- _Aufgaben_:
a – Beantworte die folgenden Fragen zum Text über Gesundheitsrecherche im Internet.
(i) Wie oft informiert sich laut der Umfrage die Hälfte der deutschen Internetnutzer online über Gesundheitsthemen?
(ii) Welche Verbraucherzentralen raten zu äußerster Vorsicht bei der Recherche?
(iii) Wozu kann es laut den Verbraucherzentralen führen, wenn jemand auf falsche Informationen stößt?
b – Setze den Text über Gesundheitsrecherche im Internet nach seinem letzten Satz fort.

- _Vorgegebener Text_:
Foto: dpa-tmn/Andrea Warnecke

Wer sich Sorgen um seine Gesundheit, geht meist zum Arzt. Doch immer mehr Menschen suchen auch im Internet nach Antworten auf medizinische Fragen. Laut einer Umfrage der Bertelsmann-Stiftung informiert sich die Hälfte der deutschen Internetnutzer mindestens einmal im Monat online über Gesundheitsthemen. 58 Prozent von ihnen vor dem Gang zum Arzt, 62 Prozent recherchieren die Diagnose nach dem Praxisbesuch im Internet.

Bei einer solchen Recherche sollten Nutzer äußerst vorsichtig vorgehen, raten die Verbraucherzentralen Nordrhein-Westfalen und Rheinland-Pfalz. Denn eine Information sei nur dann etwas wert, wenn sie aus einer kompetenten Quelle stammt. Oft sei aber nicht klar, wie vertrauenswürdig eine Internetseite sei und ob diejenigen, die dort einen Rat erteilten, überhaupt wüssten, wovon sie redeten. Daher sei es wichtig, alle Informationen mit Bedacht zu behandeln, erklären die Verbraucherzentralen. Letztendlich könne das Internet keinen Arztbesuch ersetzen.

Informationsseiten liefern einen schnellen Überblick und warten vielfach auch mit Hintergrundwissen zu bestimmten Krankheiten und Behandlungen auf. Dadurch könnten Nutzer sich zum Beispiel auf ein Arztgespräch vorbereiten. Es bestehe jedoch auch die Gefahr, auf falsche Information zu stoßen, warnen die Verbraucherzentralen. Das könne dazu führen, dass jemand seine eigene Erkrankung über- oder auch unterschätze.

- _Vorliegende Zeilen_:
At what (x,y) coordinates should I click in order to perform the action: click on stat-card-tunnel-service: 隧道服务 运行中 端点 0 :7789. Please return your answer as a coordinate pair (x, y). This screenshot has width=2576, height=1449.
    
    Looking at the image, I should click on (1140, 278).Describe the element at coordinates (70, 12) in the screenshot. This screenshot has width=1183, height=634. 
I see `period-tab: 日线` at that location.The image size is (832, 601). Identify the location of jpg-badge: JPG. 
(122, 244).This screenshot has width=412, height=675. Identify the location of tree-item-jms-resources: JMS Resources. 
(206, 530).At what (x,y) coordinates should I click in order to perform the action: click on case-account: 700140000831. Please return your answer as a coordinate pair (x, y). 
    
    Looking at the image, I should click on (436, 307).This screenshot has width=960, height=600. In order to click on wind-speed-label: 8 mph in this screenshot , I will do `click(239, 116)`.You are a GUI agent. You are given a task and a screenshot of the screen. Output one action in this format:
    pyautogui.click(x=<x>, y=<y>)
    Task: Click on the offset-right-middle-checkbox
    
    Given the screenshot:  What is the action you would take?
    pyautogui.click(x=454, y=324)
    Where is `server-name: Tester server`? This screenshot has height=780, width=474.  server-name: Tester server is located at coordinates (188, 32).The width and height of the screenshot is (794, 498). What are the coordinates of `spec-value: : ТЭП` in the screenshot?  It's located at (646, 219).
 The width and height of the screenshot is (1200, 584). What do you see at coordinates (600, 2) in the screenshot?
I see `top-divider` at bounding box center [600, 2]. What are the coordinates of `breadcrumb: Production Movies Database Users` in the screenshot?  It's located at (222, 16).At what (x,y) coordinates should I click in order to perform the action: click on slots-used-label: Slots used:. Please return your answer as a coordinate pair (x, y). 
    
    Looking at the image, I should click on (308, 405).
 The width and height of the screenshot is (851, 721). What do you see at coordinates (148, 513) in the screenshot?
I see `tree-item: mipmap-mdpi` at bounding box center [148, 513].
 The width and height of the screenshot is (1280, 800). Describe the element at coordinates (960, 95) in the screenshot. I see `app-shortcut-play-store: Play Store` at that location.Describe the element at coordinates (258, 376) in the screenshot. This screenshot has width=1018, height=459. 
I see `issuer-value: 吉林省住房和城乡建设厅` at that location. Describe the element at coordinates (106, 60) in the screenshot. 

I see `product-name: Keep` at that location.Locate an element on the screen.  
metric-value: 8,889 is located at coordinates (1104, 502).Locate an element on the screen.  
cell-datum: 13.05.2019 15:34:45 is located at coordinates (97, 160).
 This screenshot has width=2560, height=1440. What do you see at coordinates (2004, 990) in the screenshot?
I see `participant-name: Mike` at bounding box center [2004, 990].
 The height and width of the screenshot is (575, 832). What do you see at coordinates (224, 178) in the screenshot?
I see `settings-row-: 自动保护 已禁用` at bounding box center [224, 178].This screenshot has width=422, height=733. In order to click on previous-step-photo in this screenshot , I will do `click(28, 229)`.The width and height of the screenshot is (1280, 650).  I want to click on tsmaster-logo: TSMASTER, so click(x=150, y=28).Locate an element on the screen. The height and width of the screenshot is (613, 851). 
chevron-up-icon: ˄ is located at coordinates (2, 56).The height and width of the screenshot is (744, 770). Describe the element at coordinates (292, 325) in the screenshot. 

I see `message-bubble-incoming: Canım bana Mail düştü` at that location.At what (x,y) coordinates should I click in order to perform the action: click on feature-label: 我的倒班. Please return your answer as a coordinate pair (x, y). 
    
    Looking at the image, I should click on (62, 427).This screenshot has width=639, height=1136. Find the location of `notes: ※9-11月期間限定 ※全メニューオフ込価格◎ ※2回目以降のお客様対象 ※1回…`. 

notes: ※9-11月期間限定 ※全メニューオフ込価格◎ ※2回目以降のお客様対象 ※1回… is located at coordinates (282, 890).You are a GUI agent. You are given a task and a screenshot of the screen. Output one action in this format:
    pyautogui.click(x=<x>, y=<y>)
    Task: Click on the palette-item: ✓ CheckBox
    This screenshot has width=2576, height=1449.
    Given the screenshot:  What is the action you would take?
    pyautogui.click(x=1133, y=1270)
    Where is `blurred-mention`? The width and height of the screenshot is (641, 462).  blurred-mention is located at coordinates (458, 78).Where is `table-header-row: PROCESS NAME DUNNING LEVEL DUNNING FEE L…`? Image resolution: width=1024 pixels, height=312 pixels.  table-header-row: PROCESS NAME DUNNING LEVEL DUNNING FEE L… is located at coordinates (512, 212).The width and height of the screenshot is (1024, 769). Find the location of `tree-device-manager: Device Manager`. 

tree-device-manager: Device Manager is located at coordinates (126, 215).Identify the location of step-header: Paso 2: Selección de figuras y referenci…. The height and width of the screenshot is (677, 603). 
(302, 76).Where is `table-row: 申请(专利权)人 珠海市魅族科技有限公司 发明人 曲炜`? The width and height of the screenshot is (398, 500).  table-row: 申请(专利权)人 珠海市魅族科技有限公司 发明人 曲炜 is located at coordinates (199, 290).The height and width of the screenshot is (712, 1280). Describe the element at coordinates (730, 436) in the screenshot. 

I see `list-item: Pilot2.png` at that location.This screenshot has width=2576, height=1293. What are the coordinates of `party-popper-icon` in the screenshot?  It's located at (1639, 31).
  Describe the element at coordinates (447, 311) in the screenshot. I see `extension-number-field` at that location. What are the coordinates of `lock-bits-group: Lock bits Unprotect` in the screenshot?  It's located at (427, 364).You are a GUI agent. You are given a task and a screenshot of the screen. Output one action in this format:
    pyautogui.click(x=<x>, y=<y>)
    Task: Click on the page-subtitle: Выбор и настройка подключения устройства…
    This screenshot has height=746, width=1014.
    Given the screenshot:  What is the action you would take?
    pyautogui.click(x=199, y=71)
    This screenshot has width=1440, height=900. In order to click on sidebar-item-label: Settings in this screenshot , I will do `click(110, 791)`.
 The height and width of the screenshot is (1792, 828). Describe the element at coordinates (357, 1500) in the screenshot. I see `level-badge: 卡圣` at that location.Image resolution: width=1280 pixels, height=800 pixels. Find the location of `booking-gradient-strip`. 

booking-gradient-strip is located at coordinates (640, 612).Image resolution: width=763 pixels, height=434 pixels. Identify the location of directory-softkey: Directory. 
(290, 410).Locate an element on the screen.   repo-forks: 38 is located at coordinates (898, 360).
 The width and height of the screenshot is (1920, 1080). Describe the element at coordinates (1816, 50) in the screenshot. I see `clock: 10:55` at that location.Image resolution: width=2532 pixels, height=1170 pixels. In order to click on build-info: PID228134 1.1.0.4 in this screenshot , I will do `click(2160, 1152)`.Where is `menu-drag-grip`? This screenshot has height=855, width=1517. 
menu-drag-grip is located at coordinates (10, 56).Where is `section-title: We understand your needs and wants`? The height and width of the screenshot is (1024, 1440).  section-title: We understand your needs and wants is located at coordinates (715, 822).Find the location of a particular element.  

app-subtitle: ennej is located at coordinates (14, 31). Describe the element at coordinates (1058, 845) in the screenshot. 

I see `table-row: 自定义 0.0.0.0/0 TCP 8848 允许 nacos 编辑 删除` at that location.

- _Lösungen_:
a –
(i) Mindestens einmal im Monat.
(ii) Die Verbraucherzentralen Nordrhein-Westfalen und Rheinland-Pfalz.
(iii) Jemand kann seine eigene Erkrankung über- oder auch unterschätzen.

b –
Eine andere Möglichkeit, sich zu informieren, bieten Internetforen. Oft werden Nutzern dort Beiträge zu verschiedenen Themengebieten angeboten, zu denen sie Fragen stellen und ihre Meinung äußern. Die Teilnehmer tauschen sich in der Regel ohne redaktionelle Kontrolle aus. Die Qualität der Beiträge unterscheidet sich laut den Verbraucherzentralen stark. Nutzer sollten daher prüfen, wer der Betreiber ist. Foren von wissenschaftlichen Instituten, Selbsthilfegruppen, Krankenkassen oder Ärzteorganisationen böten meistens seriöse Informationen, sagen die Verbraucherschützer. Dennoch sollten Nutzer alle Informationen kritisch prüfen und sich nie nur auf eine Quelle verlassen. Auch raten die Verbraucherzentralen, in einem Forum so wenige persönliche Daten wie möglich anzugeben.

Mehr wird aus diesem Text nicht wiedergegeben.